[MATERIAL SUPPLIED]

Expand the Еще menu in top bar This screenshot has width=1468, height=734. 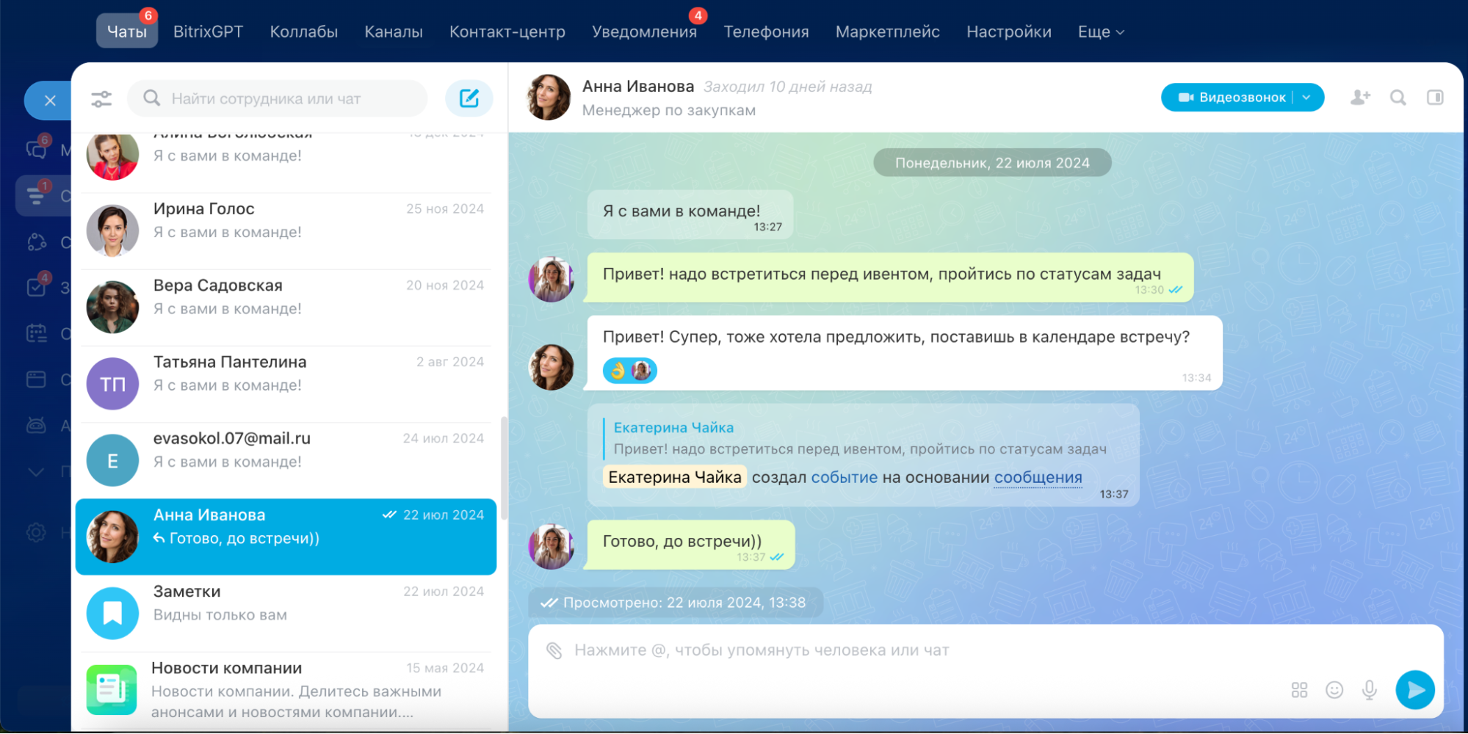pos(1100,32)
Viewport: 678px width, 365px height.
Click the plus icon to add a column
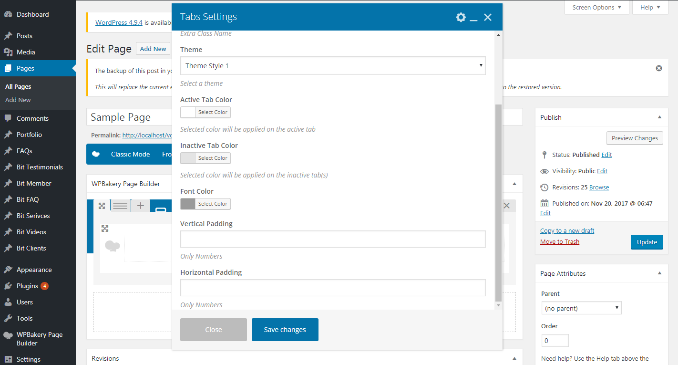141,206
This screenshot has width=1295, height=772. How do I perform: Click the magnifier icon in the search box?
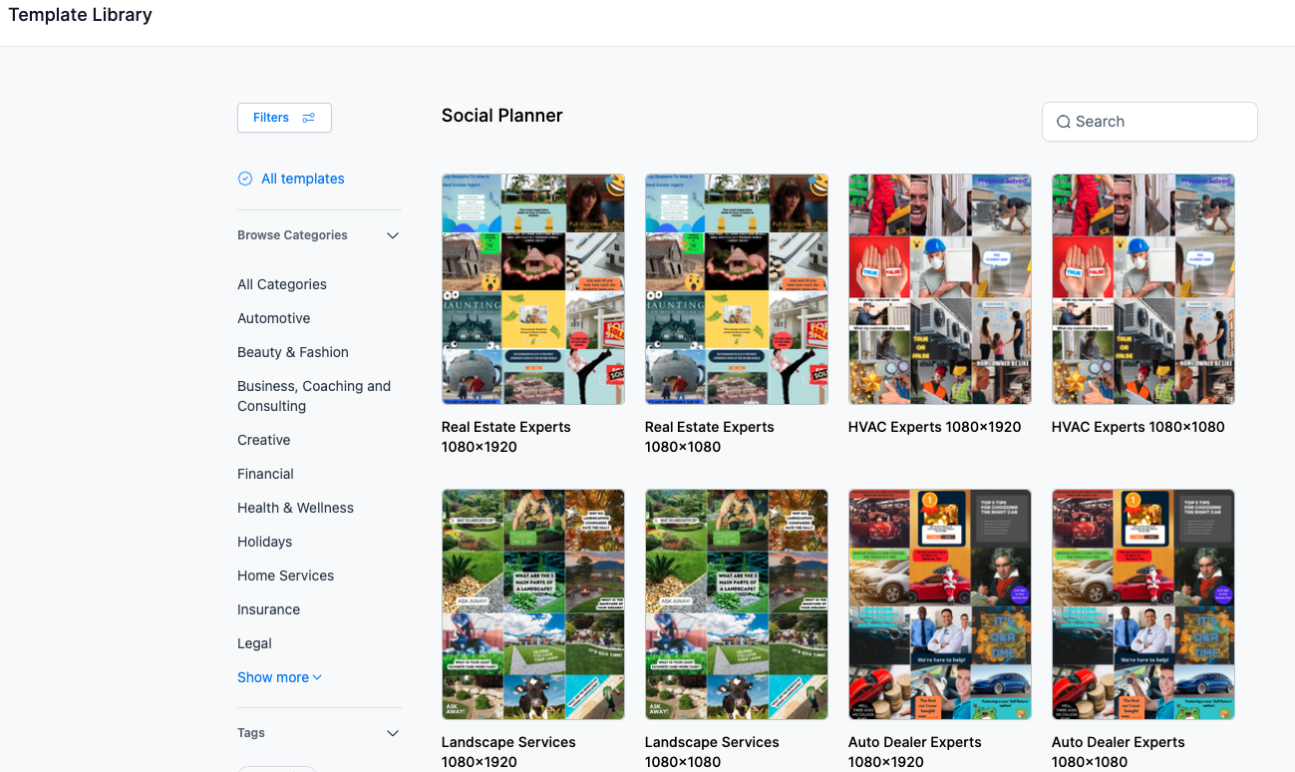coord(1064,122)
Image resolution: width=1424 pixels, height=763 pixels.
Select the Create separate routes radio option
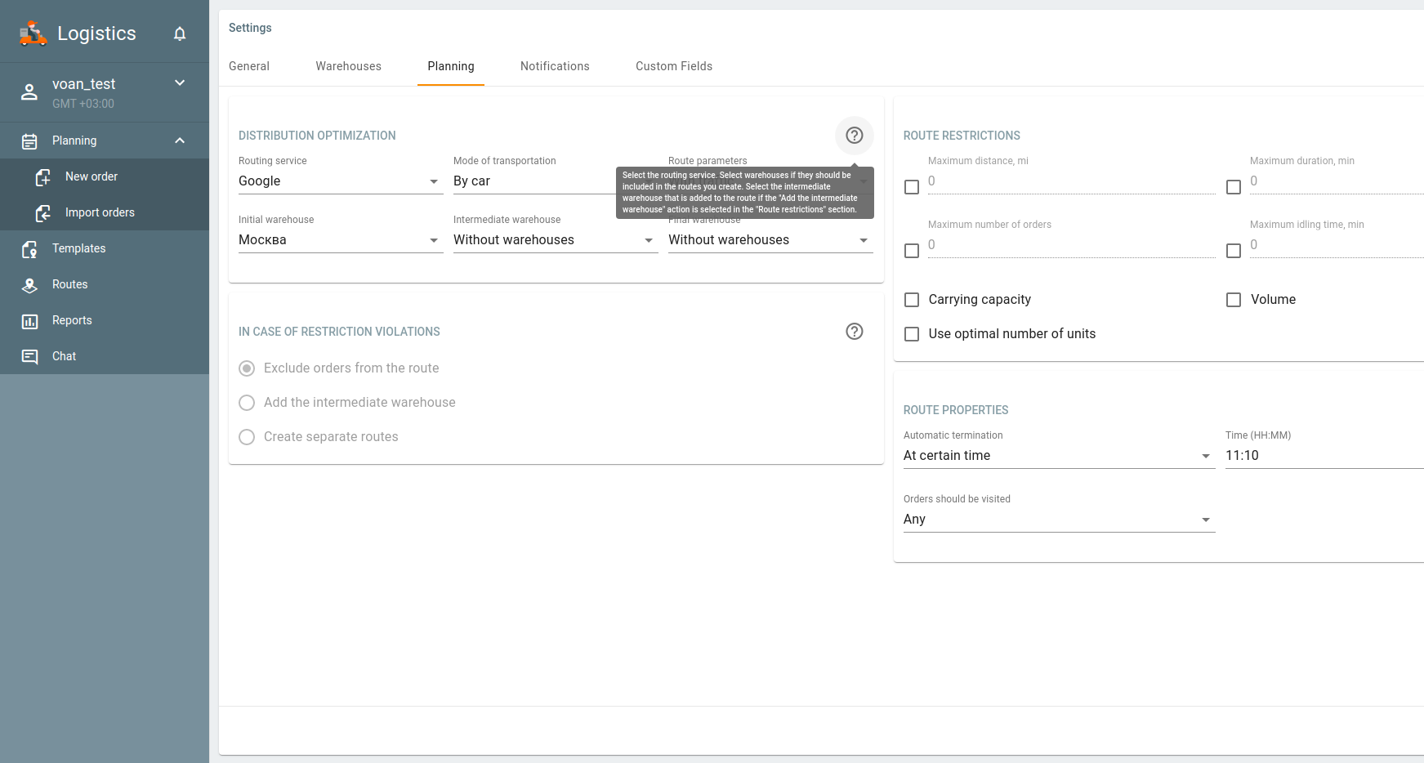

[/MATERIAL SUPPLIED]

:: INSTRUCTIONS TO FOLLOW ::
Please copy the data above word for word, but only from the line that contains "Image resolution: width=1424" through the final line, both included, and without the pictures.

:: RESPONSE ::
Image resolution: width=1424 pixels, height=763 pixels.
Select the Create separate routes radio option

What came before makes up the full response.